Saved entries:
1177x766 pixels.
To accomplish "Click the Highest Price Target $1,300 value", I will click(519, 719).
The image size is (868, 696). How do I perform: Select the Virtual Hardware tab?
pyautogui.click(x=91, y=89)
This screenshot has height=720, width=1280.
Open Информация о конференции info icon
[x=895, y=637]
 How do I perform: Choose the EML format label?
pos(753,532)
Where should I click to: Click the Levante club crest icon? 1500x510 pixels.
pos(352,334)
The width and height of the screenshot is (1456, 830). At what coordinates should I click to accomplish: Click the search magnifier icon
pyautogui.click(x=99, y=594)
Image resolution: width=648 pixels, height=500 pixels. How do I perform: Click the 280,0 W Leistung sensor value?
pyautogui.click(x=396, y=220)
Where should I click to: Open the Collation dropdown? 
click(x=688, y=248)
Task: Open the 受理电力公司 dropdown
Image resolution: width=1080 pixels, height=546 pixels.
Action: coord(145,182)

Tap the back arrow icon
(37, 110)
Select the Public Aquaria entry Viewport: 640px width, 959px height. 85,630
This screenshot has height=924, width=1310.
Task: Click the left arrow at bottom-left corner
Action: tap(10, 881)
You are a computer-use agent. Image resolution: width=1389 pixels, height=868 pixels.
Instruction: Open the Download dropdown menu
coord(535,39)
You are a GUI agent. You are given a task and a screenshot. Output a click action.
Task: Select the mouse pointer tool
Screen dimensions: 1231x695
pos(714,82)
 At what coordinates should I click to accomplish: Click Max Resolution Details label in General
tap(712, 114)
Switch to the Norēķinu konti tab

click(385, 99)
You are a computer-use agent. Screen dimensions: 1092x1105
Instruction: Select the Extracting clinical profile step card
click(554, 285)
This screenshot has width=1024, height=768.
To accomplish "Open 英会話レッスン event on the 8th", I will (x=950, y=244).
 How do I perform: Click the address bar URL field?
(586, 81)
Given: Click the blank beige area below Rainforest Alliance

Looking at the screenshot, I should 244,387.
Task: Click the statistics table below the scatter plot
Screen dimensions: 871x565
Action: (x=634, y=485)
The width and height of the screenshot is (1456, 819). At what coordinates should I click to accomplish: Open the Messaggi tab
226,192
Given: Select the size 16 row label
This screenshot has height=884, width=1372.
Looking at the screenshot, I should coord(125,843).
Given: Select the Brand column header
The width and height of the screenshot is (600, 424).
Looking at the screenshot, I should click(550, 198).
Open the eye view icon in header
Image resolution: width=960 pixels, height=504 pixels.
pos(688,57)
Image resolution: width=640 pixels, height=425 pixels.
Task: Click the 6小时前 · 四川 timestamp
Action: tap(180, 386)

Exercise directions: What's wanted is a faithful copy of each entry above.

Completed exercise:
1177x766 pixels.
To accomplish "Click the Highest Price Target $1,300 value", I will click(519, 719).
The image size is (868, 696). How do I perform: Select the Virtual Hardware tab?
pyautogui.click(x=91, y=89)
This screenshot has height=720, width=1280.
Open Информация о конференции info icon
[x=895, y=637]
 How do I perform: Choose the EML format label?
pos(753,532)
Where should I click to: Click the Levante club crest icon? 1500x510 pixels.
pos(352,334)
The width and height of the screenshot is (1456, 830). At what coordinates should I click to accomplish: Click the search magnifier icon
pyautogui.click(x=99, y=594)
Image resolution: width=648 pixels, height=500 pixels. How do I perform: Click the 280,0 W Leistung sensor value?
pyautogui.click(x=396, y=220)
Where should I click to: Open the Collation dropdown? 
click(x=688, y=248)
Task: Open the 受理电力公司 dropdown
Image resolution: width=1080 pixels, height=546 pixels.
Action: coord(145,182)

Tap the back arrow icon
(37, 110)
Select the Public Aquaria entry Viewport: 640px width, 959px height. 85,630
This screenshot has height=924, width=1310.
Task: Click the left arrow at bottom-left corner
Action: tap(10, 881)
You are a computer-use agent. Image resolution: width=1389 pixels, height=868 pixels.
Instruction: Open the Download dropdown menu
coord(535,39)
You are a GUI agent. You are given a task and a screenshot. Output a click action.
Task: Select the mouse pointer tool
Screen dimensions: 1231x695
pos(714,82)
 At what coordinates should I click to accomplish: Click Max Resolution Details label in General
tap(712, 114)
Switch to the Norēķinu konti tab

click(385, 99)
You are a computer-use agent. Screen dimensions: 1092x1105
Instruction: Select the Extracting clinical profile step card
click(554, 285)
This screenshot has width=1024, height=768.
To accomplish "Open 英会話レッスン event on the 8th", I will (x=950, y=244).
 How do I perform: Click the address bar URL field?
(586, 81)
Given: Click the blank beige area below Rainforest Alliance

Looking at the screenshot, I should 244,387.
Task: Click the statistics table below the scatter plot
Screen dimensions: 871x565
Action: (x=634, y=485)
The width and height of the screenshot is (1456, 819). At what coordinates should I click to accomplish: Open the Messaggi tab
226,192
Given: Select the size 16 row label
This screenshot has height=884, width=1372.
Looking at the screenshot, I should coord(125,843).
Given: Select the Brand column header
The width and height of the screenshot is (600, 424).
Looking at the screenshot, I should click(550, 198).
Open the eye view icon in header
Image resolution: width=960 pixels, height=504 pixels.
pos(688,57)
Image resolution: width=640 pixels, height=425 pixels.
Task: Click the 6小时前 · 四川 timestamp
Action: tap(180, 386)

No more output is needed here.